His work inhabits hotel lobbies and high-speed trains, long-gone poolside summers and clapped-out pubs. Lightish verse ("Damn Right I Got the Blues: Ovid Live in Tomis") rubs shoulders with near-epics, by O'Brien's standards, like "Thirteen O'Clocks". Balancing this diversity are poems that begin like photocopies of each other: "As the light fails/Down on the path by the Metro line…men walk with dogs" ("Daylight Saving") and "The path that runs beside the Metro, walked/By sober adults and their upright dogs" ("Wendigo").
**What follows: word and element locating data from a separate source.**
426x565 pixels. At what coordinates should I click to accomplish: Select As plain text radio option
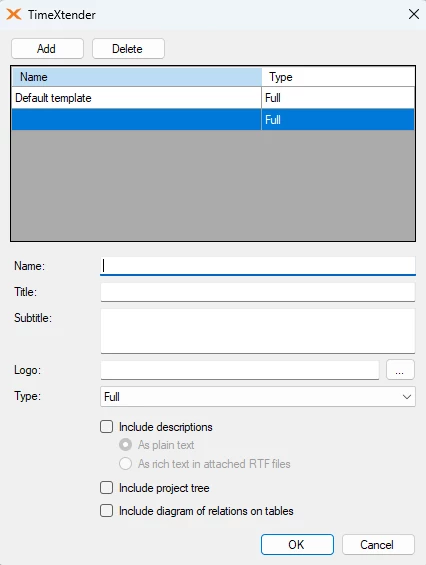pyautogui.click(x=125, y=445)
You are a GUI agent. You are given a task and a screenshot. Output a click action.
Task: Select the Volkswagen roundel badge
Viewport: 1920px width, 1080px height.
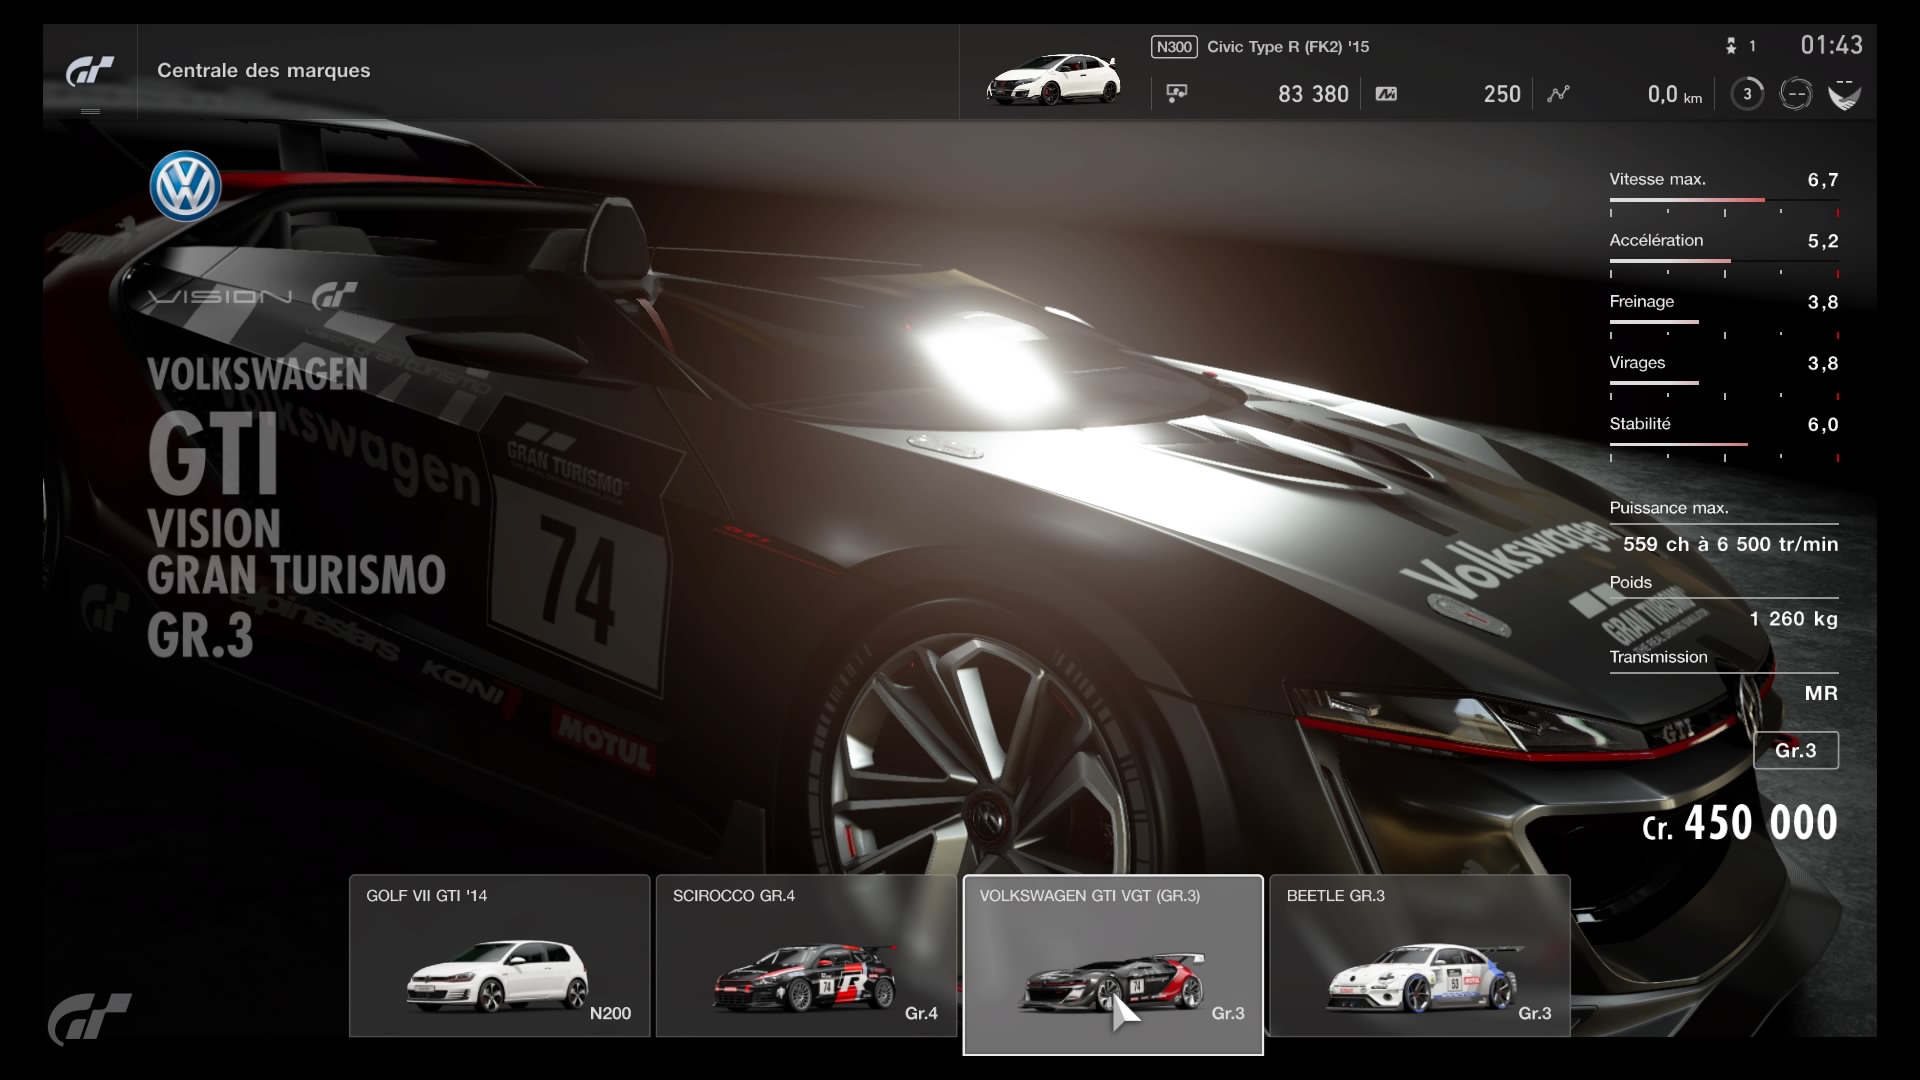click(x=184, y=186)
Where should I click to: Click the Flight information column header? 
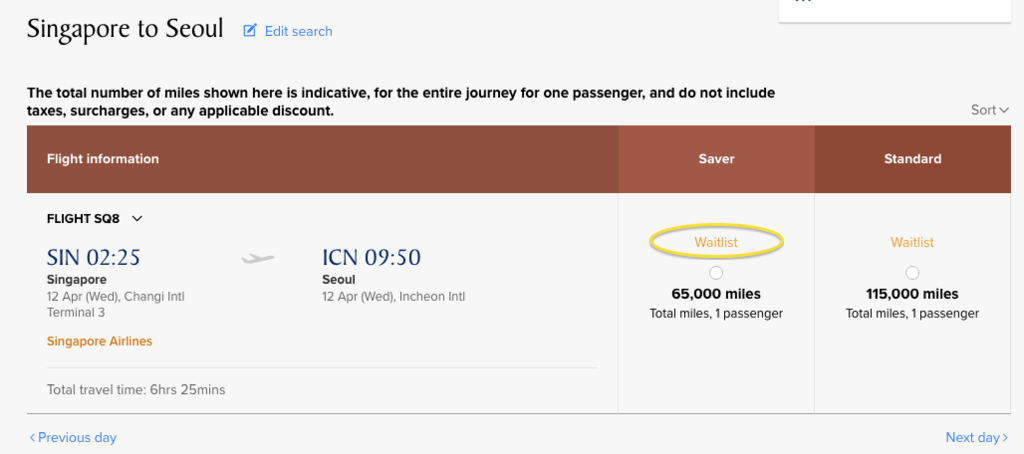coord(103,159)
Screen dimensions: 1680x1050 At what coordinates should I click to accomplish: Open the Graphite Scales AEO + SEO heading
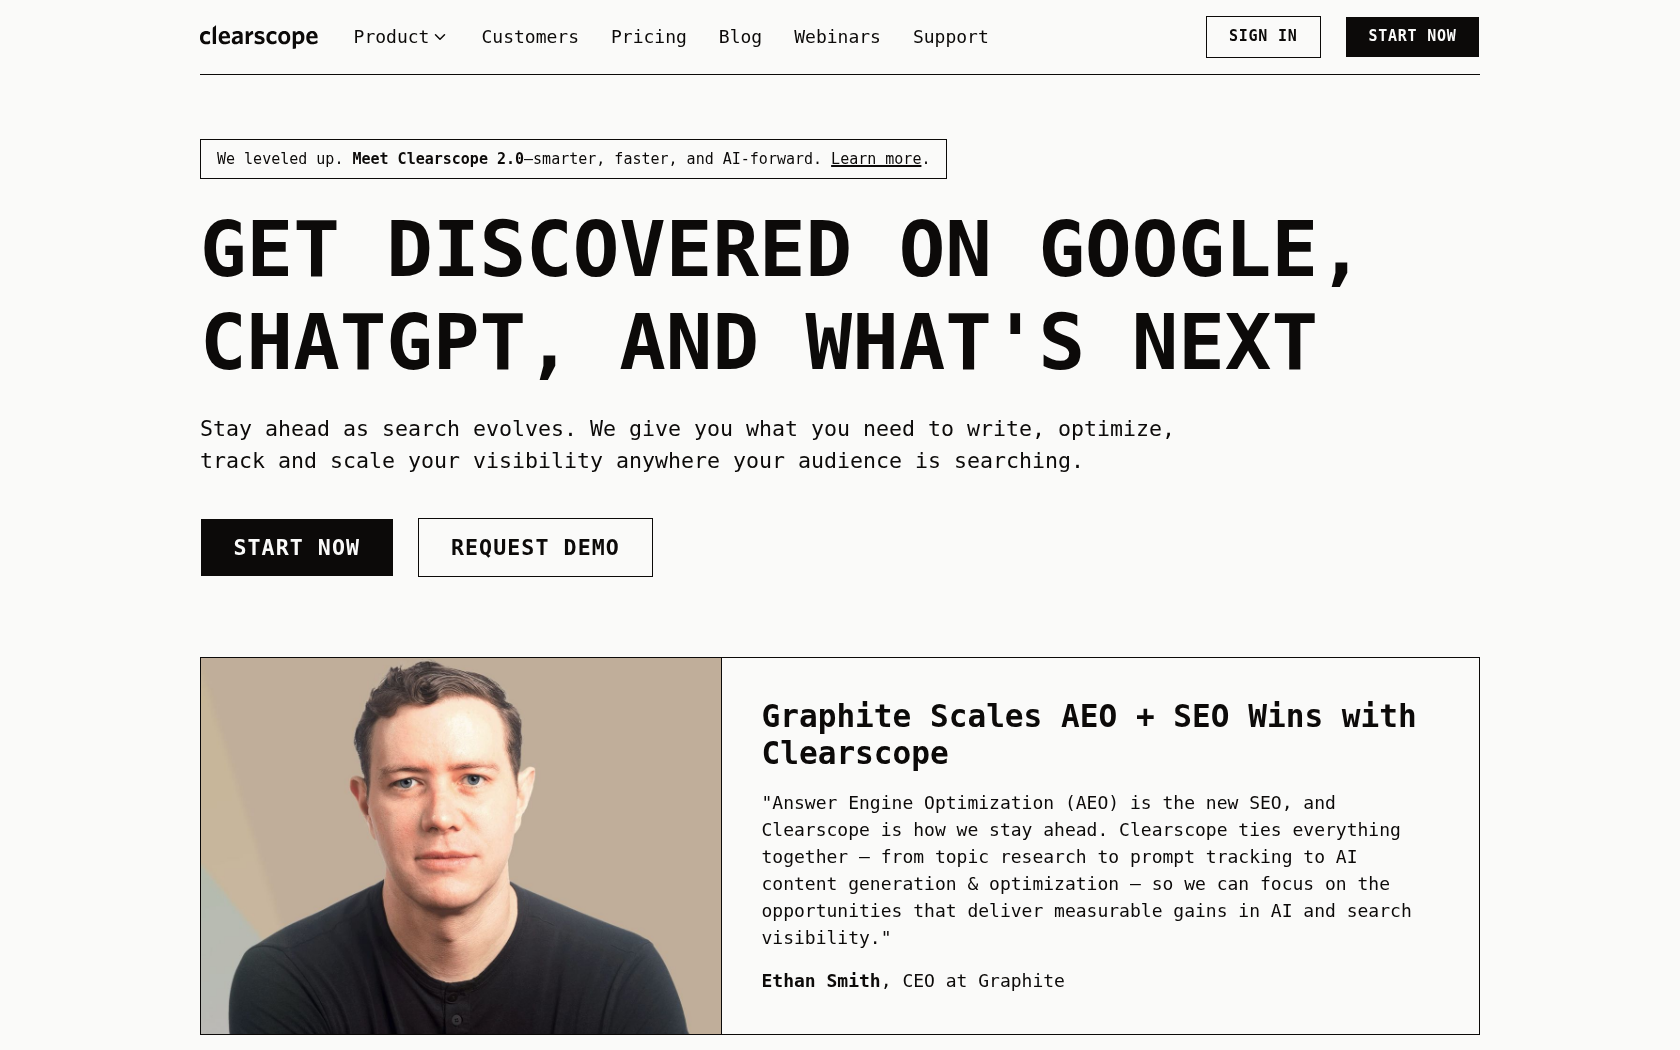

O'Brien is especially good at comic spikiness. The Larkinesque "Old Lads at the Ramshill Hotel" pokes fun at ageing crooners – "these wobbly suitors with grease-grey quiffs/And suits which are older than they are" – serenading "ferocious and backcombed, the cackling ladies". But when O'Brien asks, "What lady can resist such old-school, old-world/Underwear-removing charm", one isn't sure whether to cry with laughter or at the pathos of it all.

The pleasures and despair of old-school old-worlds are threaded through the 39 poems. O'Brien's title work is a fond(ish) reverie for librarians who looked "like Françoise Hardy's shampooed sisters". These "ice queens in the realms of gold" are frozen both by memory and, as the Keats quote hints, by art: "Once I glimpsed the staffroom/Where they smoked and (if the novels/Were correct) would speak of men."

Beauty's fragility in the face of mortality runs throughout. O'Brien pours cold water over comforting expressions of eternity more than once: "The morning lasts forever. It does not" ("Always"). "This too is forever, forever and ever, amen,/Impossible, impossible…" ("Wedding Breakfast")

The lure of artistic memorialisation offers scant consolation. In "War Graves", O'Brien asks: "Must this be/'The trap of elegy', to find ourselves composed/Entirely of literature. To have no exit from the immortality that holds us… ." Amnesiac generations transform the transcendental promise of an afterlife into prison sentences without parole: "an ignorant posterity/That cannot seal the yawning grave, still less survive it?" If O'Brien's politicised raging is a bit obvious, his intimations of mortality are anything but. One of our finest poets just got finer still.